Der lange Schatten der WM 2001
Finnlands Langlauf brauchte Jahre, um sich von dem Dopingskandal zu erholen. Lahti 2017 ist auch ein Neustart.
LAHTI. Es war der Super-GAU, was Finnlands Sport bei der Heim-WM 2001 in Lahti widerfahren ist. Der Dopingskandal um das Langlaufteam hat die einst so stolze Langlaufnation in den Grundfesten erschüttert. Als der frühere Nationaltrainer Kari-Pekka Kyrö auch noch beschloss, auszubrechen aus dem Schweigen der anderen Doper, war klar: Finnland hatte sich mit Systemdoping über Jahre hinweg einen Vorteil verschafft.
Kyrö gab verschiedenen finnischen Medien Interviews und mit jedem Gespräch gab er ein bisschen mehr preis von den „schmutzigen 90er-Jahren“. „Es hat ein pharmakologisches Programm im Skiverband gegeben“, sagte Kyrö. Das ist der Kernsatz seiner Enthüllungen, die in dem kalten Februar im Jahr 2001 die Nation erschütterten. Jahrelang lag daraufhin ein Schatten über dem Volkssport Nummer eins.
Während der Heim-WM wurden sechs der prominentesten finnischen Langläufer positiv auf den Blutplasma-Expander HES getestet. Volksheld Harri Kirvesniemi, Jari Isometsä, Janne Immonen, Milla Jauho, Virpi Kuitunen sowie der Weltmeister und Olympiasieger Mika Myllylä wurden gesperrt. Dass sich die Finnen mit HES nicht wirklich schneller gemacht hatten, sondern damit den Konsum des Blutdopingmittels Epo kaschieren wollten, gilt als wahrscheinlich, eine Bestätigung dafür gab es aber nie. Erstens, weil 2001 nicht auf Epo getestet wurde.

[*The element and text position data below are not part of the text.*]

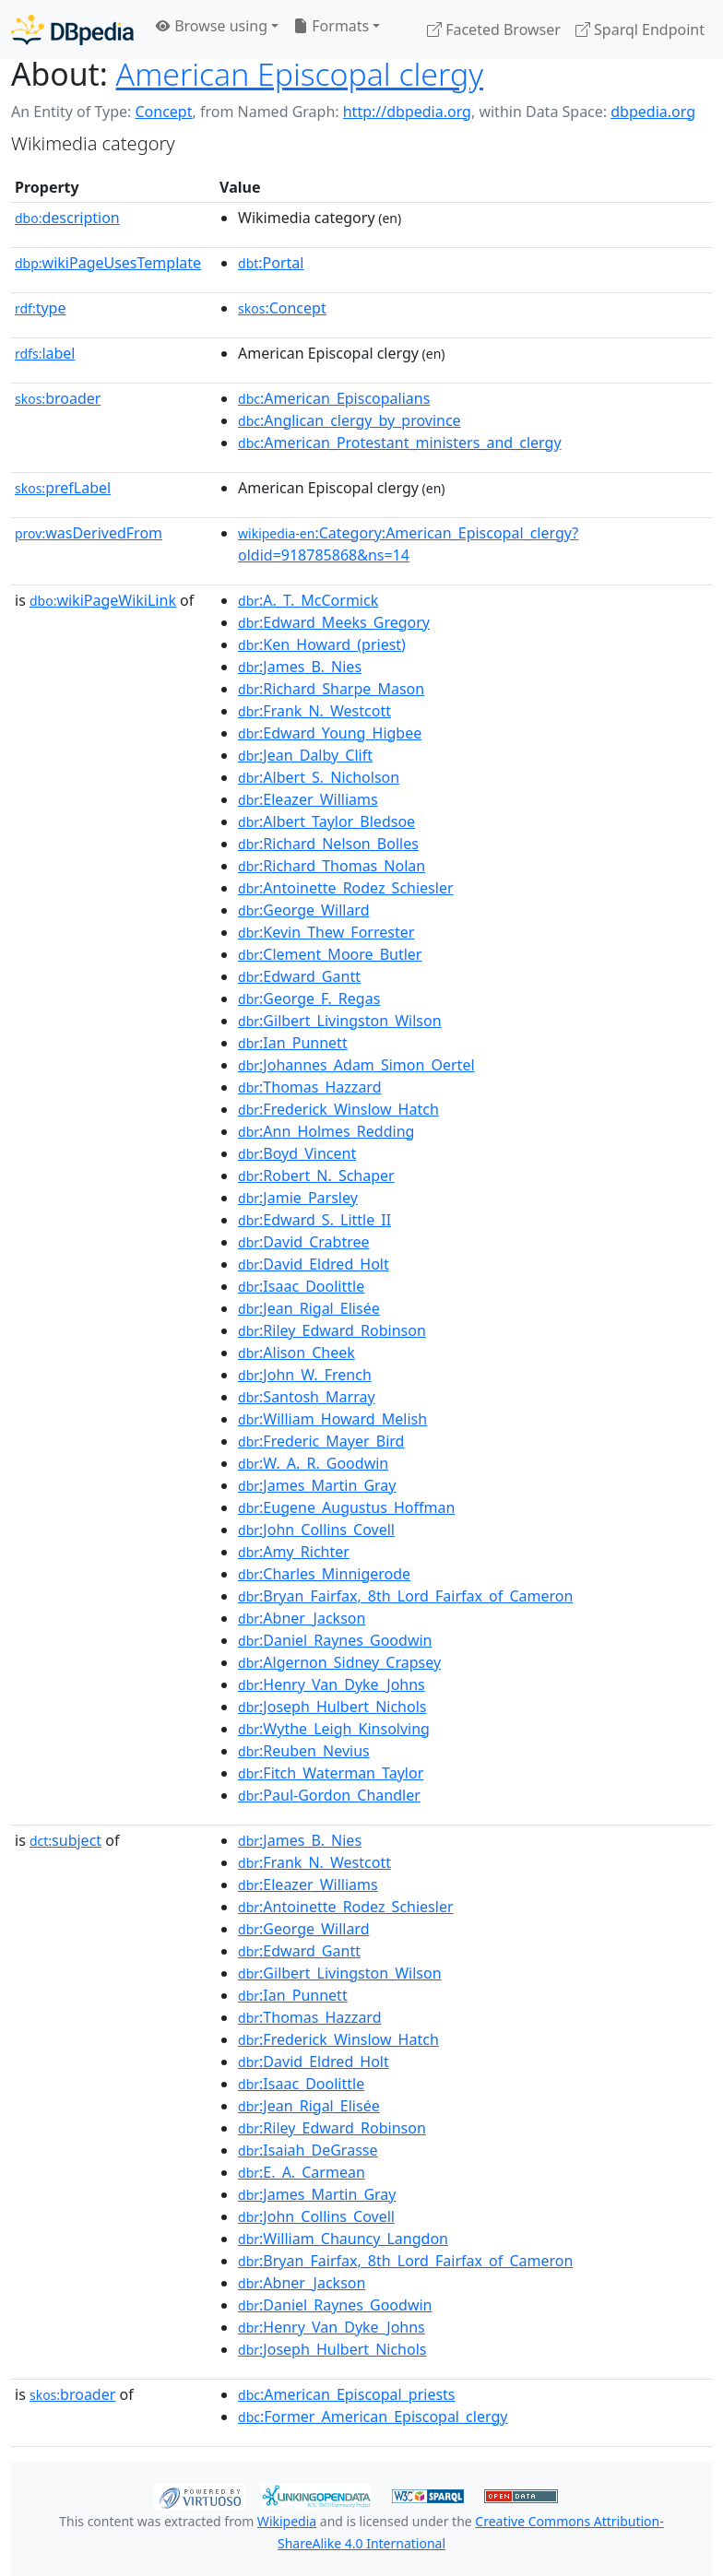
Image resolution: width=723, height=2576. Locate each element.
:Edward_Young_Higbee (329, 733)
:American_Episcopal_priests (346, 2394)
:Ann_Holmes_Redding (326, 1131)
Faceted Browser (494, 29)
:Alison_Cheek (296, 1352)
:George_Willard (303, 910)
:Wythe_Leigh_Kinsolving (334, 1729)
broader (58, 398)
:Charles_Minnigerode (324, 1574)
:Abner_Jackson (301, 1618)
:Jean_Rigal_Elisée (309, 1308)
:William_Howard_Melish (332, 1419)
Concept (163, 111)
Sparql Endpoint (640, 29)
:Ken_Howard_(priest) (322, 644)
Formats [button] (331, 26)
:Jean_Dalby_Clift (305, 755)
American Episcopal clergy (299, 74)
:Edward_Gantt (299, 976)
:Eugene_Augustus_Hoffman (346, 1507)
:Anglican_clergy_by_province (349, 420)
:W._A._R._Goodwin (313, 1463)
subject (65, 1840)
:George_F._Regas (309, 998)
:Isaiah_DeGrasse (307, 2150)
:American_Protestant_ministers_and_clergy (400, 442)
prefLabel (63, 488)
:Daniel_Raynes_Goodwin (335, 1640)
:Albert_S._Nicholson (318, 777)
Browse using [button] (211, 26)
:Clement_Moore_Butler (329, 954)
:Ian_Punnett (293, 1043)
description (67, 217)
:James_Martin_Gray (317, 1485)
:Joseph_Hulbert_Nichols (332, 1706)
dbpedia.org (652, 111)
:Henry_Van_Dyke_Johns (331, 1684)
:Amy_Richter (294, 1552)
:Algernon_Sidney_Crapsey (339, 1662)
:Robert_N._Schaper (316, 1175)
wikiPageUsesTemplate (108, 263)
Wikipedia (286, 2521)
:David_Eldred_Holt (313, 1264)
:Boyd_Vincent (297, 1153)
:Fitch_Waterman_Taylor (330, 1773)
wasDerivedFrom (88, 533)
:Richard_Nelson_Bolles (328, 843)
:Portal (270, 263)
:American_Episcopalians (334, 398)
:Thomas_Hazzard (309, 1087)
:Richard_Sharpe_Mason (331, 689)
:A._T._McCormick (308, 600)
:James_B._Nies (300, 666)
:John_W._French (305, 1375)
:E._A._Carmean (301, 2172)
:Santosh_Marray (306, 1397)
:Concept (282, 308)
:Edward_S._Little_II (314, 1220)
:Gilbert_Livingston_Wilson (340, 1020)
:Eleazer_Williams (308, 799)
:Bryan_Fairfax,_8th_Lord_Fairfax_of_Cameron (405, 1596)
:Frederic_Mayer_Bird (321, 1441)
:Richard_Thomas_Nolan (331, 866)
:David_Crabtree (304, 1242)
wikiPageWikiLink (103, 600)
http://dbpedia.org (407, 111)
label (45, 353)
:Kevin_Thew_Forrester (326, 932)
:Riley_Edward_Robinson (332, 1330)
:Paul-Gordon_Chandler (329, 1795)
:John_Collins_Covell (316, 1529)
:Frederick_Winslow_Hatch (338, 1109)
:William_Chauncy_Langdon (343, 2238)
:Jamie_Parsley (298, 1198)
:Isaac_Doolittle (301, 1286)
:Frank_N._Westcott (314, 711)
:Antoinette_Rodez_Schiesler (345, 888)
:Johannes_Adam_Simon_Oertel (356, 1065)
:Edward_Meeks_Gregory (334, 622)
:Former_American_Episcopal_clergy (372, 2416)
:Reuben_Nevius (304, 1751)
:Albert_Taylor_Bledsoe (326, 821)
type (40, 308)
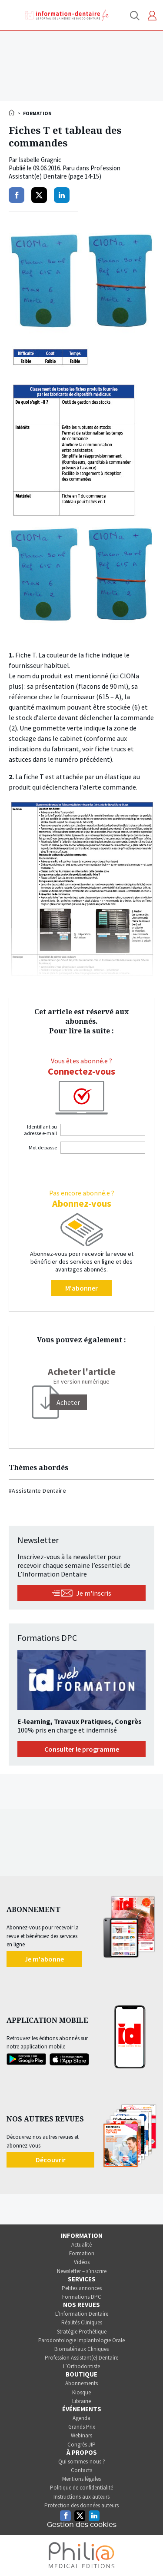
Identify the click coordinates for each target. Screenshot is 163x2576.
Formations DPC (81, 2296)
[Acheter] (68, 1402)
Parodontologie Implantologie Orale (81, 2340)
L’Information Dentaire (81, 2313)
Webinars (81, 2435)
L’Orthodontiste (81, 2366)
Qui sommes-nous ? (81, 2461)
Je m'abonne (44, 1959)
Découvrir (51, 2159)
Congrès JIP (81, 2444)
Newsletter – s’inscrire (81, 2271)
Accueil (12, 112)
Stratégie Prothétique (81, 2331)
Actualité (81, 2244)
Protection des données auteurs (81, 2505)
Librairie (81, 2401)
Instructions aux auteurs (81, 2496)
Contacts (81, 2470)
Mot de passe (43, 1147)
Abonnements (81, 2383)
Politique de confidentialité (81, 2487)
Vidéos (82, 2262)
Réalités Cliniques (81, 2322)
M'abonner (81, 1288)
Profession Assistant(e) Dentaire (81, 2357)
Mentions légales (81, 2479)
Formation (81, 2253)
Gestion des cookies (81, 2524)
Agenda (81, 2418)
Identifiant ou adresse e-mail (40, 1129)
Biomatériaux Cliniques (81, 2349)
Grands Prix (81, 2426)
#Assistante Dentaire (37, 1490)
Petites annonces (82, 2288)
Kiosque (81, 2392)
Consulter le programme (81, 1749)
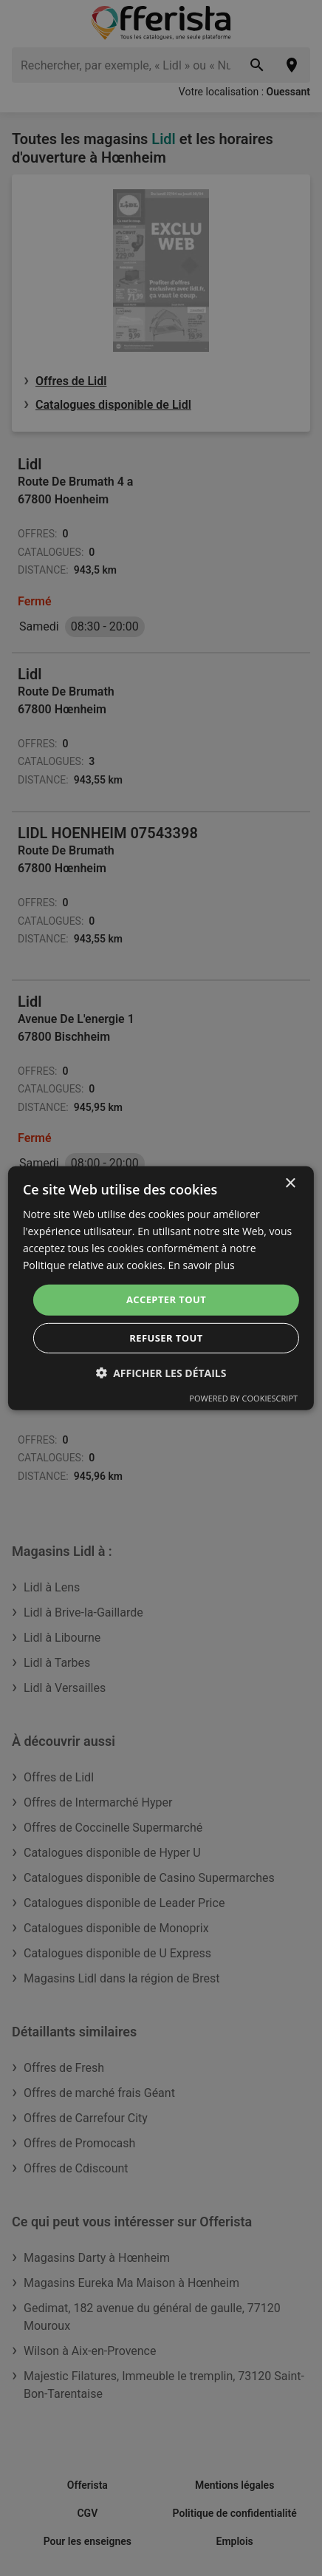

Zweitens, weil die Aussagen der beteiligten Doper zu ihren Fällen oberflächlich blieben.
Die Sportler selbst gingen mit den Vorfällen ganz unterschiedlich um. Virpi Kuitunen etwa startete nach dem Ende ihrer Sperre 2003 eine neue Karriere und wurde erfolgreicher denn je. Mika Myllylä wiederum wurde 2011, damals 41 Jahre alt, in seinem Haus tot aufgefunden. Über die Todesursache des dreifachen Familienvaters hüllte sich die Polizei in Schweigen.
Inzwischen ist der Skandal Schnee von gestern. Mit Jari Isometsä arbeitet einer der ehemaligen Dopingsünder sogar im finnischen Team als Servicemann. „Der Finne ist impulsiv, ärgert sich auch gern, aber er ist nicht nachtragend“, sagt ein WM-Volunteer. Er geht davon aus, dass die Stimmung „hervorragend“sein wird und die Medaillenchancen „so gut wie schon lang nicht“sind, vor allem für Finnlands Langläuferinnen. Mit Krista Pärmäkoski, der Dritten im Gesamtweltcup, Laura Mononen, Kerttu Niskanen und Anne Kyllönen verfügt das WM-Team über mehrere Stars im besten Langlauf-Alter. Bei den Herren ist Matti Heikkinen ganz vorn mit dabei und ein möglicher Medaillenkandidat. Lahti 2017 ist auch eine Art Neustart.
Dopingschlagzeilen schreibt aktuell nicht Finnland, sondern der Erzrivale Norwegen. Jenes Land, das seit 15 Jahren, seit dem Absturz Finnlands, den Langlaufsport dominiert. In jeder Disziplin, bei Frauen und Männern.
Doch dann kam das: Seriensiegerin Therese Johaug wird die WM in Lahti verpassen, sie wird des Dopings verdächtigt und ist 13 Monate gesperrt worden. Obwohl Johaug vielleicht nur Opfer einer Ungenauigkeit ihres Arztes wurde, weckt das doch Erinnerungen an Lahti 2001, als der finnische Mythos vom Wunderläufer platzte.
Man kann nur inständig hoffen, dass sich Trainer Kari-Pekka Kyrö täuschte, als er in einem seiner Dopinginterviews sagte: Du kannst im Spitzensport nur entweder ehrlich oder oben sein.